L'enfermement sécurisé et les chambres d'isolement seront-ils, faute de personnels suffisants, l'avenir des hôpitaux psychiatriques ? En fait d'avenir, cela ressemblerait fort à un préoccupant retour en arrière.
Enfin, ce texte est inapplicable parce que la notion même de soins en ambulatoire sans consentement, qui en est le pivot, pose d'insolubles problèmes aussi bien en termes thérapeutiques qu'en termes judiciaires.
Peut-on imposer un traitement psychiatrique, sauf à le réduire à un traitement médicamenteux et à abandonner la psychothérapie, qui est pourtant la base de la psychiatrie? Peut-on, légalement, forcer un individu libre à se soigner, qui plus est dans l'intimité de son domicile ? Comment le suivi du traitement en ambulatoire sera-t-il contrôlé, sachant que la tentation d'arrêter son traitement est un trait commun à tous les patients, et pas seulement à ceux qui souffrent de troubles psychiatriques ? L'arrêt du traitement signifiera-t-il le retour à l'internement ? Cela conduirait à une situation juridiquement très bancale, puisque cette privation de liberté serait motivée non pas par des faits objectifs, par la détérioration de l'état de santé du patient, par un comportement délictueux ou dangereux, par des troubles à l'ordre public, ni même par des menaces avérées de tels comportements, mais uniquement par le fait de n'avoir pas pris ses pilules ; c'est un peu court pour justifier une privation de liberté, c'est même tellement peu convaincant que cela peut s'assimiler à de la détention arbitraire.

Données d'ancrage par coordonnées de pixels
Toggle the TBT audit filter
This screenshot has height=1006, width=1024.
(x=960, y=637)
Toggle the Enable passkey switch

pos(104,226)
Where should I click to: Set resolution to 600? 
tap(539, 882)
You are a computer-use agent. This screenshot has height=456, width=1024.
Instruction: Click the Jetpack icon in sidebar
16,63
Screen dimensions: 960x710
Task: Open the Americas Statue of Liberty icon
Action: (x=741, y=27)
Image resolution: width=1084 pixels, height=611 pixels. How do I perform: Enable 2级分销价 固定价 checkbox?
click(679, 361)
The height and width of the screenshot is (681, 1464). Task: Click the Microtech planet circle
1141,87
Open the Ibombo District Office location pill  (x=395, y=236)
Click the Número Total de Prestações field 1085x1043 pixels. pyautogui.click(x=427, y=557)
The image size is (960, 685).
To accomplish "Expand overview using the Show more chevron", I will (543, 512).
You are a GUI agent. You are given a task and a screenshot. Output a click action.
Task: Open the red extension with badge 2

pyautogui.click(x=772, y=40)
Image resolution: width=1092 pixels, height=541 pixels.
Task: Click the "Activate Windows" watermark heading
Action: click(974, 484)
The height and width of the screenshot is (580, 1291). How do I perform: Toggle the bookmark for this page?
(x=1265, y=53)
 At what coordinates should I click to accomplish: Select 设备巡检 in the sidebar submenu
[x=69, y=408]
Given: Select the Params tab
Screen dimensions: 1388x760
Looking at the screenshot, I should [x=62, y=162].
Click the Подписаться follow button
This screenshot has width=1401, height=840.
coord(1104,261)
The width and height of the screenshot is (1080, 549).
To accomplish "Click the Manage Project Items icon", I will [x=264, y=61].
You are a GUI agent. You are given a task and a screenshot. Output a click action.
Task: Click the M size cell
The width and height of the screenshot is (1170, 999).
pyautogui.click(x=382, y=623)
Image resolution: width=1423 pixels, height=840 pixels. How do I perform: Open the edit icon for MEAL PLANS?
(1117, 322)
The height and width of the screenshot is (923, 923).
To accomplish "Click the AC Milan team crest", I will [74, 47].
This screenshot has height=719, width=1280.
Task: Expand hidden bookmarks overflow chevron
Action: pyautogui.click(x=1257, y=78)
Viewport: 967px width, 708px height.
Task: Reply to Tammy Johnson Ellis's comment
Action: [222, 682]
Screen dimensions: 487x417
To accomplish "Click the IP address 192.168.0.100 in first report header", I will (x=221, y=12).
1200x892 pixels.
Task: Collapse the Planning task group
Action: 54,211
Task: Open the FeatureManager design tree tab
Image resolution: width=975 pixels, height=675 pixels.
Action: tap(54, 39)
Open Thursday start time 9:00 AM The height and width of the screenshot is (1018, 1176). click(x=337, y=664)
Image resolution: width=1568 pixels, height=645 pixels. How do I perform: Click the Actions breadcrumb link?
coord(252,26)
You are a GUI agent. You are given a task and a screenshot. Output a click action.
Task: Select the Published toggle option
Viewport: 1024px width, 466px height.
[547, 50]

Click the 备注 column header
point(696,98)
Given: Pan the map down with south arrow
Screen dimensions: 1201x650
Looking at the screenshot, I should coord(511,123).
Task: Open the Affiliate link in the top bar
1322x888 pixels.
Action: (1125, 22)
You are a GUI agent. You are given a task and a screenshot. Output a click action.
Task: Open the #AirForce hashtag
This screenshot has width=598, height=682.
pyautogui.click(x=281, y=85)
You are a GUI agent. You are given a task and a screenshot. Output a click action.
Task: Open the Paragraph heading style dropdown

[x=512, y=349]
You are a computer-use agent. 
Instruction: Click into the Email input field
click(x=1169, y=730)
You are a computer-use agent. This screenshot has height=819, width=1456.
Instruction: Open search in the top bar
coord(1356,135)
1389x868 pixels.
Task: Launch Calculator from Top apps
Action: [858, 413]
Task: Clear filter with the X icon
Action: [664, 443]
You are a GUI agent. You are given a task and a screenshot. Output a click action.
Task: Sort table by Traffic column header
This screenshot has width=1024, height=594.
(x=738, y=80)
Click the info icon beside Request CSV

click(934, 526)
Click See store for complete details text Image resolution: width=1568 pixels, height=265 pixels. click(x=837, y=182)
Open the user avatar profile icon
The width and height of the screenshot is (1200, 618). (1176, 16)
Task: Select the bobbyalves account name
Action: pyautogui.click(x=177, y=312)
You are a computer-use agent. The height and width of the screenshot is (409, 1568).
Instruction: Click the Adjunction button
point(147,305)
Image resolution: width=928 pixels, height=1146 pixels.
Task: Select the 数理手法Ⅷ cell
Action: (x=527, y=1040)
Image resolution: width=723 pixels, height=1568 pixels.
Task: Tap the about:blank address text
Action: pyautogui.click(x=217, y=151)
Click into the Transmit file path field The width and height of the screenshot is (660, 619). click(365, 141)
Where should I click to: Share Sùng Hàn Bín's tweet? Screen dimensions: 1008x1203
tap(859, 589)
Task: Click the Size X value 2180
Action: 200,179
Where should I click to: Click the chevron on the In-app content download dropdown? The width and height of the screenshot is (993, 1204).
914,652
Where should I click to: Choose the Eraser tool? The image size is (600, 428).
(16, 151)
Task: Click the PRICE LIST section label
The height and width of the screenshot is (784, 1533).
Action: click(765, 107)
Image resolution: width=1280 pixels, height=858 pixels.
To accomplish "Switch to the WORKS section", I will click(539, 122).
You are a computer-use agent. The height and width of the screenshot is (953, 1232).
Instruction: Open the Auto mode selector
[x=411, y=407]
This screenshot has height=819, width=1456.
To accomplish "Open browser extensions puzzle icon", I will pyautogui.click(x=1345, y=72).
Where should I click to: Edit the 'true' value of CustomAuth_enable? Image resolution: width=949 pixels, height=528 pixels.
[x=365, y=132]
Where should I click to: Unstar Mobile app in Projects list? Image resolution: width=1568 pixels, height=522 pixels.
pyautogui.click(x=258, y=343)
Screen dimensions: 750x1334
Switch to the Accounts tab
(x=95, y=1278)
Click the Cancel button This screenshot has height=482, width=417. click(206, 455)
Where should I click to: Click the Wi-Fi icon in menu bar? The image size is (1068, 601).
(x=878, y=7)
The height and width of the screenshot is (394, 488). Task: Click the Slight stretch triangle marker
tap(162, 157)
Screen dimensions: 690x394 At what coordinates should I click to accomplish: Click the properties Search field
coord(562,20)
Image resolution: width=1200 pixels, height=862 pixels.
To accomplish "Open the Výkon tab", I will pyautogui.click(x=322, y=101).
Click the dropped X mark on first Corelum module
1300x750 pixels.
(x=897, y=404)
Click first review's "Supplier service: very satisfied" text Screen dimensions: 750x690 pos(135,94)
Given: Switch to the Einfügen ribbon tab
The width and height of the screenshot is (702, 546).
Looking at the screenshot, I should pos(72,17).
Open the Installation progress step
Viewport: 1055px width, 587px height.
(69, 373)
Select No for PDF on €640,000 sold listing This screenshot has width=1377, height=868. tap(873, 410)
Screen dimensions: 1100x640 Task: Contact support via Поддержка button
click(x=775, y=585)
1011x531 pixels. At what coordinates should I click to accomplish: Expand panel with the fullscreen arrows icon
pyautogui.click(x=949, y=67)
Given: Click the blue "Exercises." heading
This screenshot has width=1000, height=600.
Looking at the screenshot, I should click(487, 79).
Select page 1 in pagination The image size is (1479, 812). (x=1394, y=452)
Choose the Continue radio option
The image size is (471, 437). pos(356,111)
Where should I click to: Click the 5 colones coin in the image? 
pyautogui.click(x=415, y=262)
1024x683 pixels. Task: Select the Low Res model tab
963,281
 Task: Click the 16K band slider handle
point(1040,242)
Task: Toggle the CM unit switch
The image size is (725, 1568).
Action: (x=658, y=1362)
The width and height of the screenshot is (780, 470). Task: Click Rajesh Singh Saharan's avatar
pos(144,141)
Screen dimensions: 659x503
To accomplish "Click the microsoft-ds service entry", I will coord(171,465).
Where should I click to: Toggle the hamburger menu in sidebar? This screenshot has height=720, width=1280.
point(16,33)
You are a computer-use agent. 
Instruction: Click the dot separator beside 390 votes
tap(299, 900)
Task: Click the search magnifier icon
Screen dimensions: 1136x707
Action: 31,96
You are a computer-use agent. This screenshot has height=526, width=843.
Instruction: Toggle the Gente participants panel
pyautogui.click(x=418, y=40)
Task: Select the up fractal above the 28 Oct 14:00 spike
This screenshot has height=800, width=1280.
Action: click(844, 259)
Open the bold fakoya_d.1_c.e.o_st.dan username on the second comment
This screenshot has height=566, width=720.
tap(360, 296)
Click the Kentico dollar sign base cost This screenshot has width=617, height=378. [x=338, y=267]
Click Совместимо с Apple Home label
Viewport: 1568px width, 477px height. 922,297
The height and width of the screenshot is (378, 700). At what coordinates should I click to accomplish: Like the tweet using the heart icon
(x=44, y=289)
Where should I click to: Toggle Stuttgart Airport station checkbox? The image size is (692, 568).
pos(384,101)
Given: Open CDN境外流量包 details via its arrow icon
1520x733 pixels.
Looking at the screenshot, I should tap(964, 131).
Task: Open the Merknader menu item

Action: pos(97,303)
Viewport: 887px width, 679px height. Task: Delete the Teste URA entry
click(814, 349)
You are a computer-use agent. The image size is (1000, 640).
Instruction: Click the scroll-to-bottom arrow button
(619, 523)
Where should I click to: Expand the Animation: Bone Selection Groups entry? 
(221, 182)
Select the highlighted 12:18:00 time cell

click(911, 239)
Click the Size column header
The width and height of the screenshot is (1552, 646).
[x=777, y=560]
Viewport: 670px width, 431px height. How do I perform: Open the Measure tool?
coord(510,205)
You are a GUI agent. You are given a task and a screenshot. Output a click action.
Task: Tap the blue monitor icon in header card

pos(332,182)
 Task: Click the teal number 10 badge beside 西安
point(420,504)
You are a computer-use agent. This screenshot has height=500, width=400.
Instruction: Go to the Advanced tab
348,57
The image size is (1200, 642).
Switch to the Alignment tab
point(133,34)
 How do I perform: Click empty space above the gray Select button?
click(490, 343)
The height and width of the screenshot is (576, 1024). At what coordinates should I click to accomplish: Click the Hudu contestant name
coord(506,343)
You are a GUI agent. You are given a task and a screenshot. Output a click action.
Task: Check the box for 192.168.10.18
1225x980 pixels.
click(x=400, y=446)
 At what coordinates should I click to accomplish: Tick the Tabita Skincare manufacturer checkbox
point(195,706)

§ Vos consignes
Répondez aux questions suivantes en vous fondant sur le passage consacré aux soins psychiatriques sans consentement.
(a) Quelle notion est désignée comme le pivot du texte jugé inapplicable ?
(b) Quelle pratique est présentée comme la base de la psychiatrie ?
(c) À quoi peut s'assimiler une privation de liberté motivée uniquement par le fait de n'avoir pas pris ses pilules ?

§ Résultat de l'exercice
(a) La notion de soins en ambulatoire sans consentement.
(b) La psychothérapie.
(c) À de la détention arbitraire.